M14. Example_AuthController file name vs class name mismatch

File: server/SHServ/Controllers/Example_AuthController.php

The file is Example_AuthController.php but the class inside is AuthController. The route references AuthController, but since routes are commented out, this is dead code. Still, the mismatch is confusing and might break autoloaders if routes are ever uncommented.

Fix: Rename file to match class, or delete if obsolete.

M15. Singleton controllers retain state within a request

File: server/Fury/Kernel/CallControl.php:150

$class_object = call_user_func_array([$action_class, 'ins'], [$this -> bootstrap]);

Controllers are singletons (via Fury\Libs\Singleton::ins()). If the router multi-match bug (C1) triggers, the same controller instance is reused, potentially retaining state set by the first invocation.

Fix: Don't use singletons for request-scoped controllers, or reset state in __construct / before each action.

M16. ControlScripts constructor does reflection to get path

File: server/SHServ/Middleware/ControlScripts.php:24, 65, 101

$ref = new \ReflectionClass(static::class);
$path_info = pathinfo($ref -> getFileName());

Reflection is used in every scope's constructor (potentially dozens of scopes) to determine the file path for metadata.

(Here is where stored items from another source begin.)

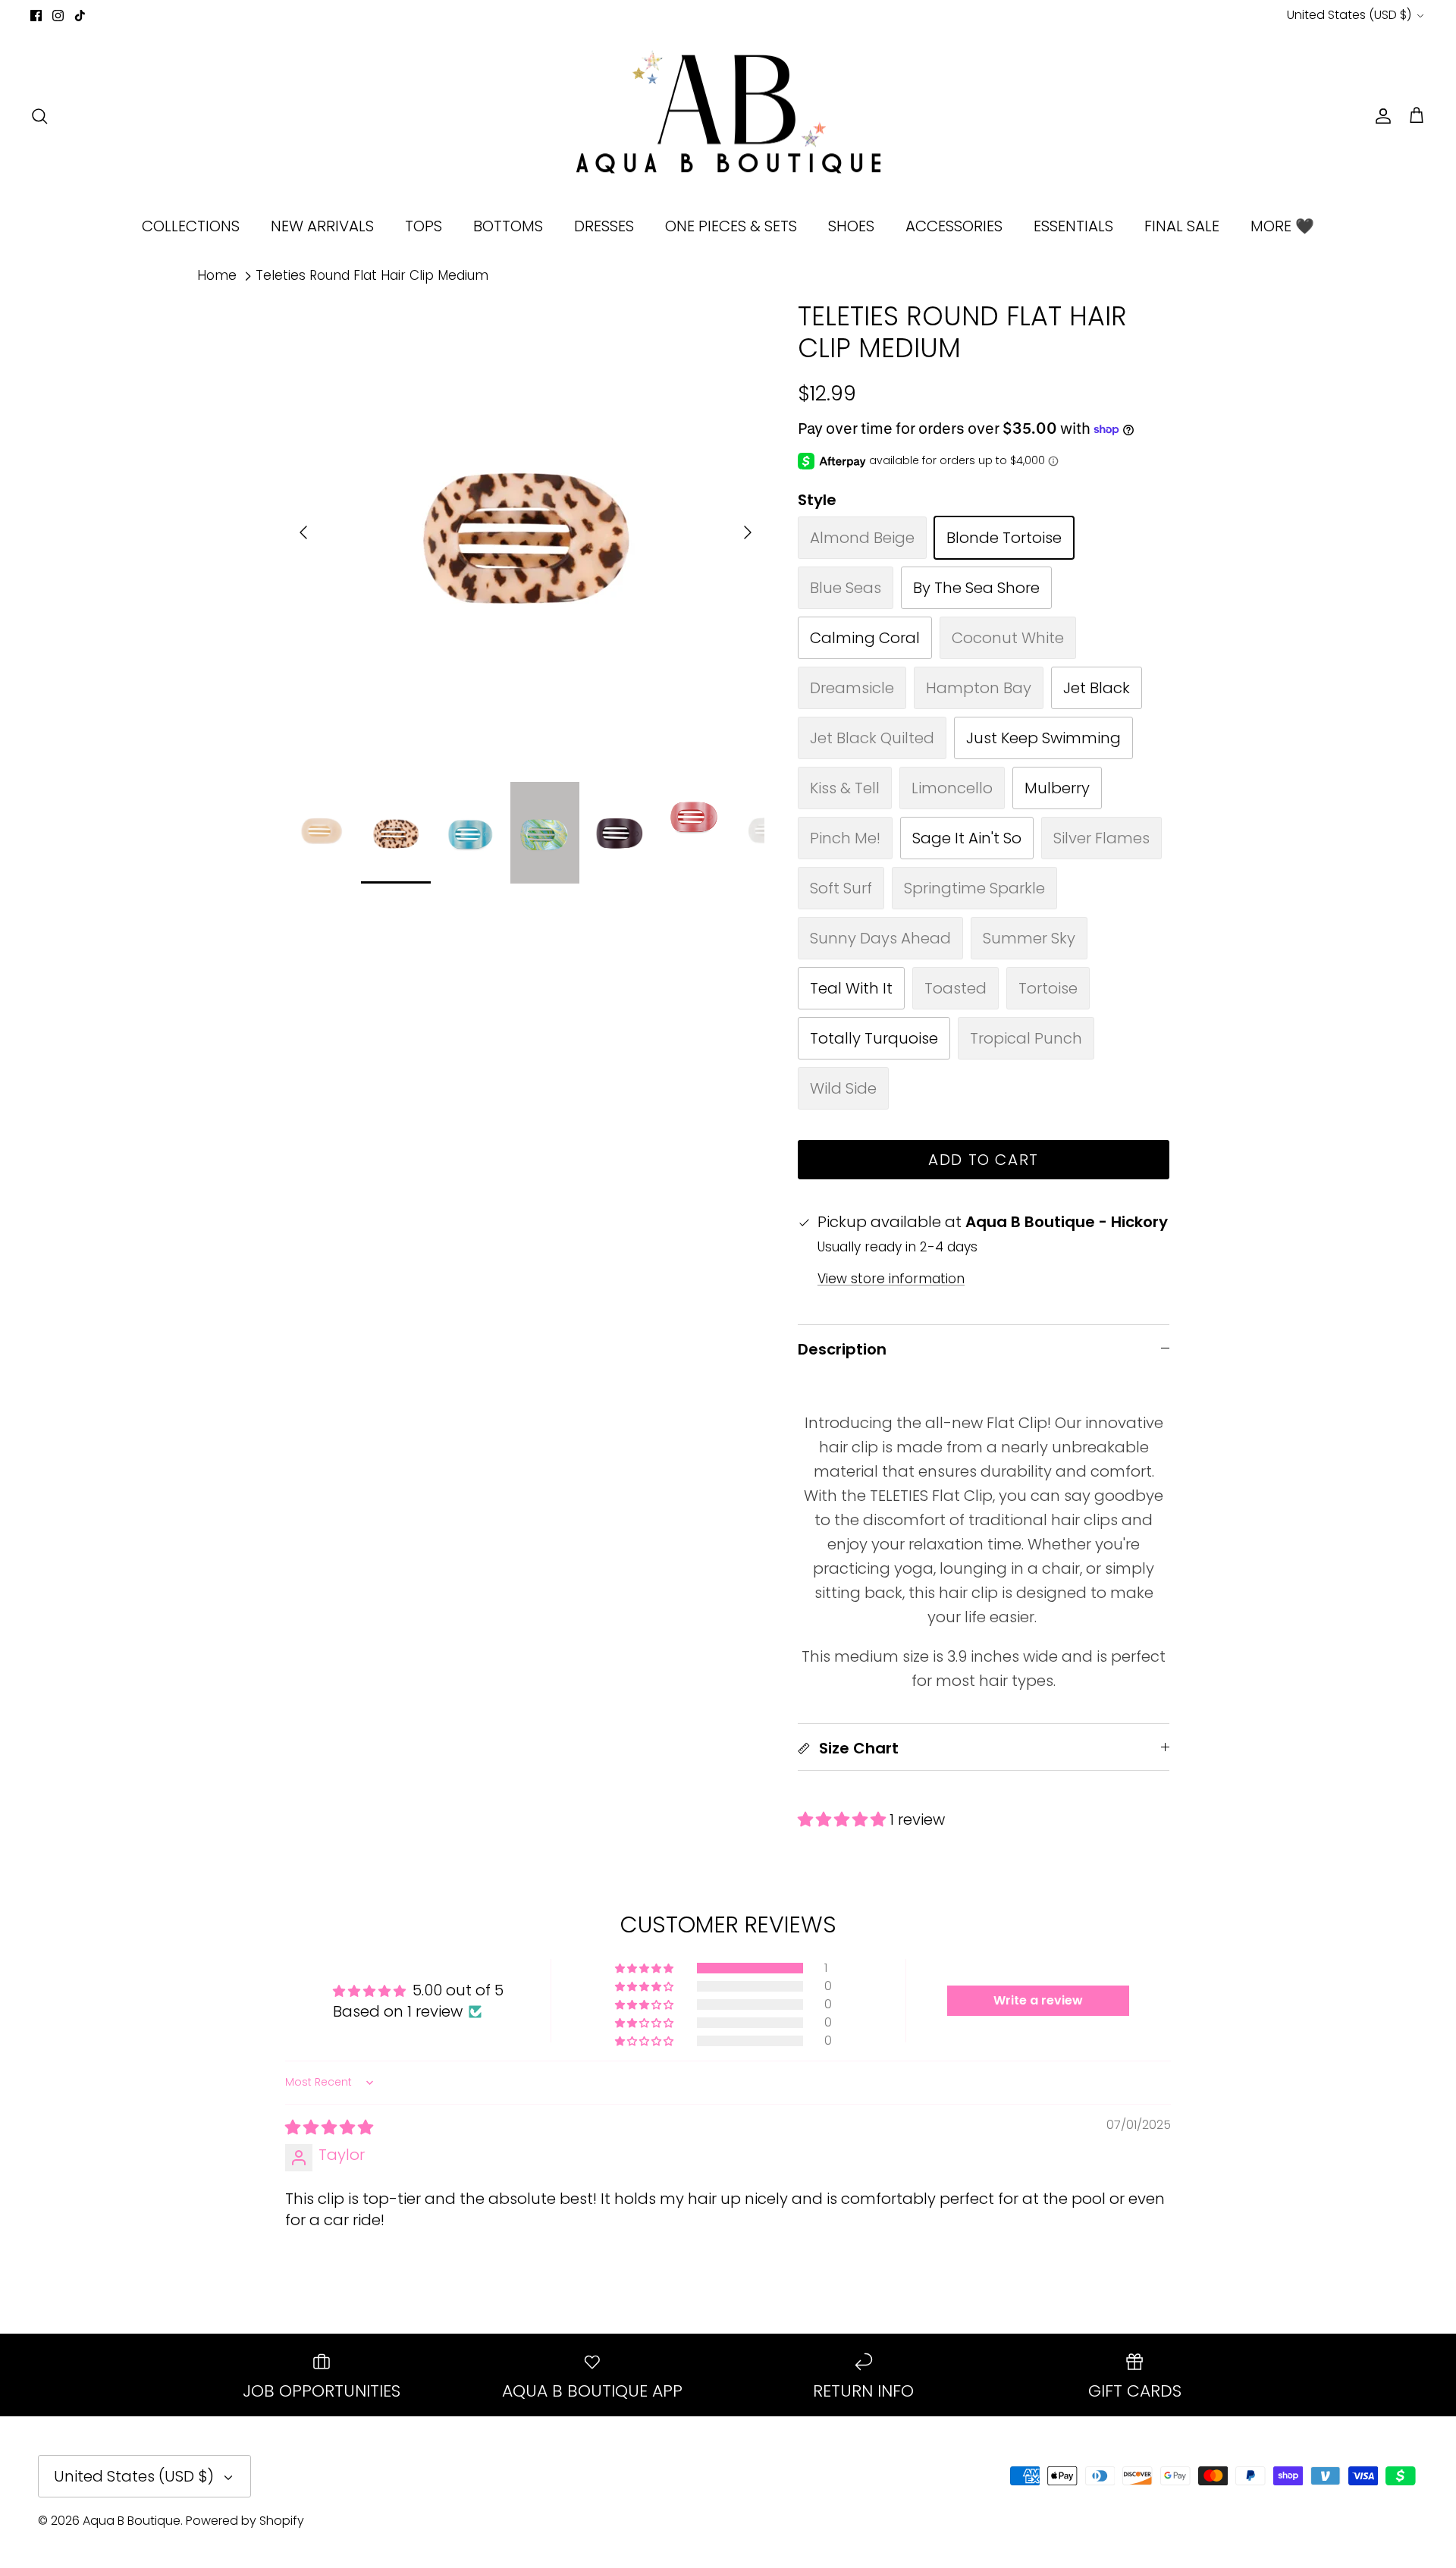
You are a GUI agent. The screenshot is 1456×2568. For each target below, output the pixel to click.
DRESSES (604, 226)
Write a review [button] (1038, 2000)
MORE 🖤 (1282, 226)
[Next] (747, 532)
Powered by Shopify (245, 2520)
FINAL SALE (1181, 226)
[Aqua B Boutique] (728, 116)
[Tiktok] (80, 15)
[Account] (1380, 116)
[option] (525, 532)
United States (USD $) (1349, 15)
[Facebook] (36, 15)
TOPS (423, 226)
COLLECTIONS (191, 226)
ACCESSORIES (954, 226)
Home (217, 275)
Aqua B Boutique (131, 2520)
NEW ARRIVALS (322, 226)
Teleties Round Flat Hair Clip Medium (372, 275)
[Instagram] (58, 15)
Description (842, 1349)
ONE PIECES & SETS (731, 226)
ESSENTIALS (1073, 226)
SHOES (851, 226)
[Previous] (303, 532)
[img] (329, 2127)
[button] (844, 1819)
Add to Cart (983, 1159)
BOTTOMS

This is unnecessary — the path can be derived from __FILE__ or __DIR__ without reflection.

Fix: Use __FILE__ instead of ReflectionClass.

Recommendations (Priority Order)

  1. Fix router multi-match (C1) — add break after first match in both GET/POST and URI routing.
  2. Protect cron endpoints (C2) — require a secret token or CLI-only execution.
  3. Enforce HTTP methods (C3, C4) — router must check $_SERVER['REQUEST_METHOD'].
  4. Fix /events/new timing attack (C5) — always fast-flush, process asynchronously.
  5. Atomic scope file write (C6) — temp file + syntax check + rename().
  6. Replace in-memory rate limiter (C7) — use APCu/Redis/shared storage.
  7. Add RBAC (H2) — minimum admin vs user roles; protect destructive and scanning endpoints.
  8. Unify input validation — create a Validator helper with schema definitions (type, min/max length, regex, required) and use it in every controller.
  9. Add CORS (H8) and audit logging (M13).
  10. Remove dead auth code (H1, M14) or restore active auth routes.